Winner: Traditional farming

Seasonally Agnostic 

While traditional farms are at the mercy of nature, indoor hydroponic farms are season agnostic. Regardless of the temperature or weather conditions outside, growers can set the ideal conditions for their plants indoors.

Winner: Hydroponics


If you’ve ever been affected by a fruit or vegetable recall, you understand the dangers associated with crop contamination. Open-air crops are susceptible to all sorts of contamination, while hydroponic crops are often grown in laboratory-like conditions where accidental contamination is almost impossible.
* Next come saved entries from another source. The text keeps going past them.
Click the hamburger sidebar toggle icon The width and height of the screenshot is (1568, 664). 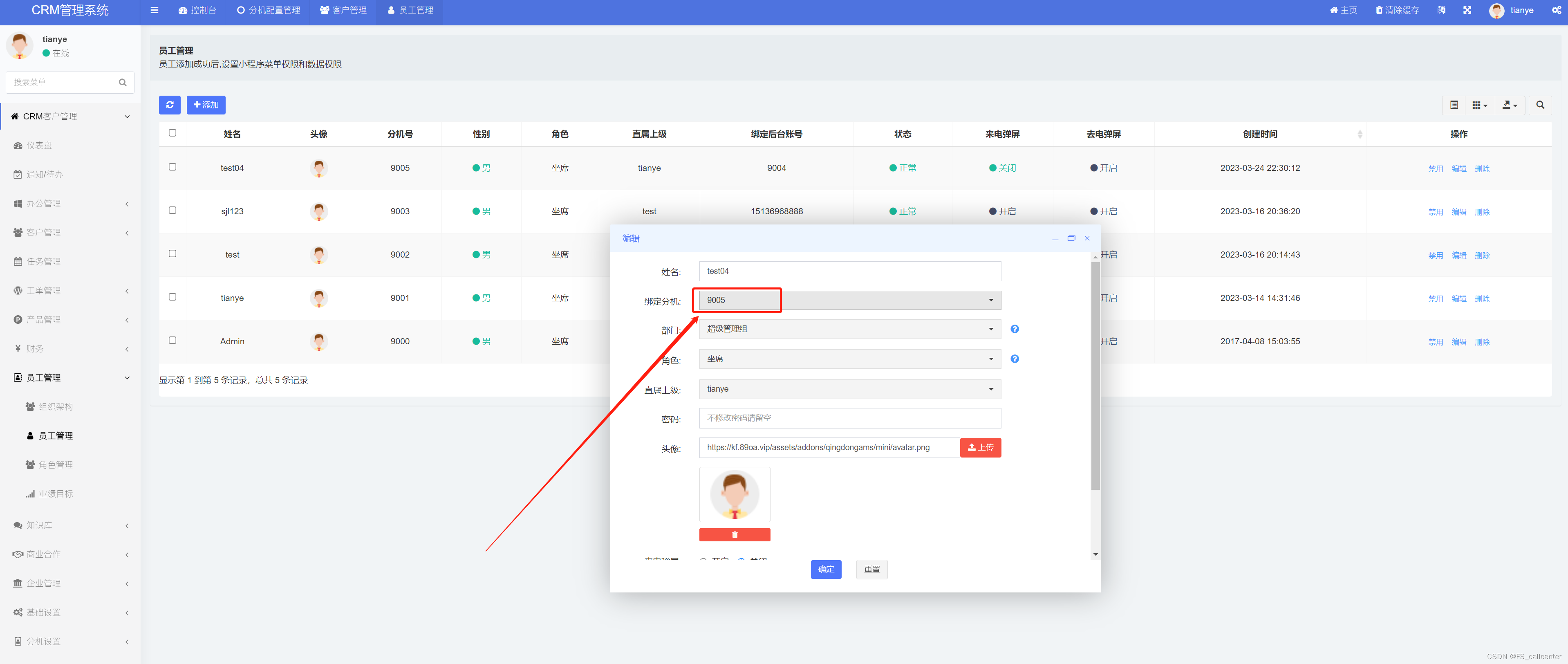pos(154,10)
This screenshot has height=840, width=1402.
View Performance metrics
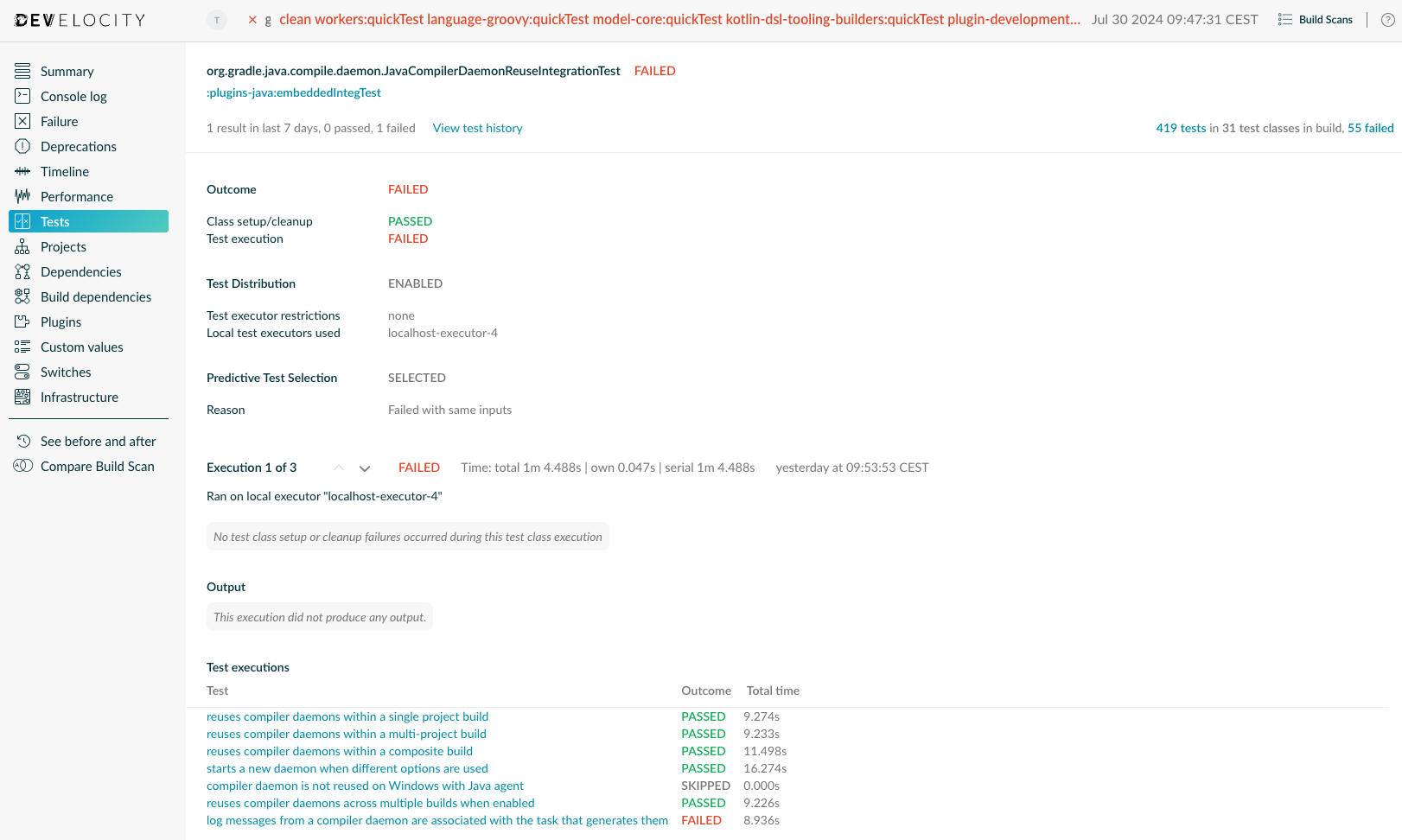[x=76, y=196]
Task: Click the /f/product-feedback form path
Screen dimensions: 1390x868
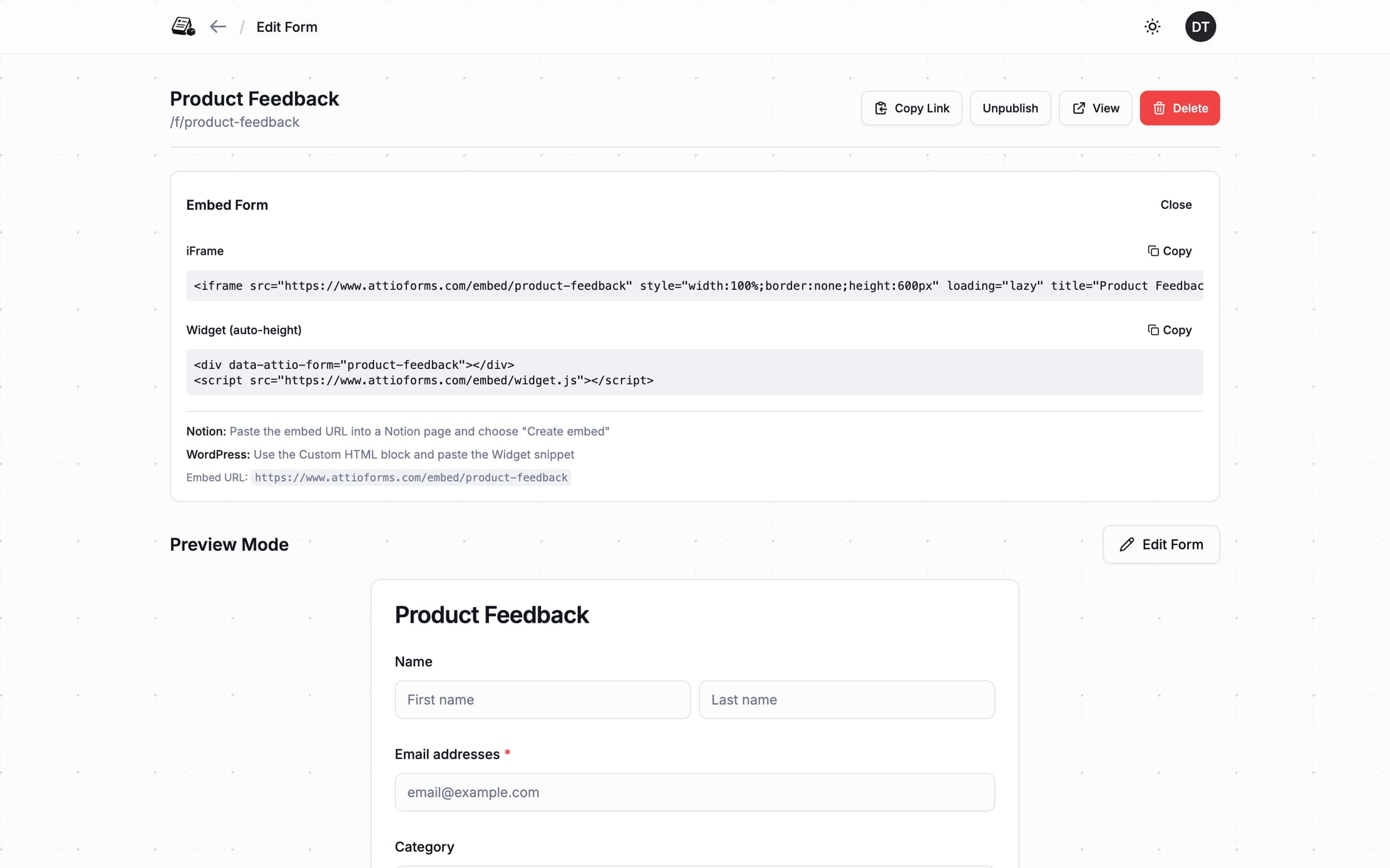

To learn more, read our article on Hydroponic Food Safety.

Winner: Hydroponics

Less Food Waste 

Because it uses far less space and doesn’t need soil, indoor farming can thrive in nearly any environment, including densely populated urban areas. This versatility means that crops don’t have to be transported for miles and miles to reach consumers. Since so much food waste occurs in transit, hydroponic crops come out on top here. 

Winner: Hydroponics

Initial Investment and Maintenance Costs 

Traditional farms are far less expensive to set up than commercial hydroponic farms. As hydroponic technologies are more widely adopted, they will likely also become less expensive, but at least for now, traditional farming wins when considering cost alone.

Winner: Traditional farming

Frequently Asked Questions (FAQs) 

Is hydroponics better than soil? 

We must consider many factors here, but our hydroponic systems offer the following benefits:

  • 98% less water usage than traditional farming

  • 99% less land usage than traditional farming

  • Meet or exceed the strictest SQF Institute food safety standards

  • Climate and season-agnostic growing, year-round

Do hydroponic plants taste better? 

There is a common misconception that hydroponic crops will taste watered down, but this simply isn't true in a properly-managed hydroponic system. Since these crops can be grown closer to consumers than traditional crops, they tend to be fresher and taste better.

How long does it take plants to grow using hydroponics? 

While this depends greatly on the type and variety of crop being grown, most of our crops can be harvested within 30-45 days. 

Do hydroponic plants need sunlight? 

Sunlight is the best light source for growing plants of all sorts. But when properly designed and calibrated, artificial lighting systems can offer everything plants need to grow and thrive.

What are the 3 advantages of hydroponic farming? 

While there are many benefits to hydroponics, here are just a few examples:

  1. Hydroponic farms take up far less space and need no soil. They can be grown almost anywhere, including harsh climates and dense urban settings.

  2. Hydroponic plants are protected from pests, weeds, most diseases, and contamination. This means more predictable yields and far less chance of food recalls. 

  3. Hydroponic farms that use sunlight as much as possible are far more environmentally responsible than most traditional commercial farming methods. They use less water, do not deplete topsoil, and don’t contaminate the environment with harmful chemicals like pesticides and herbicides.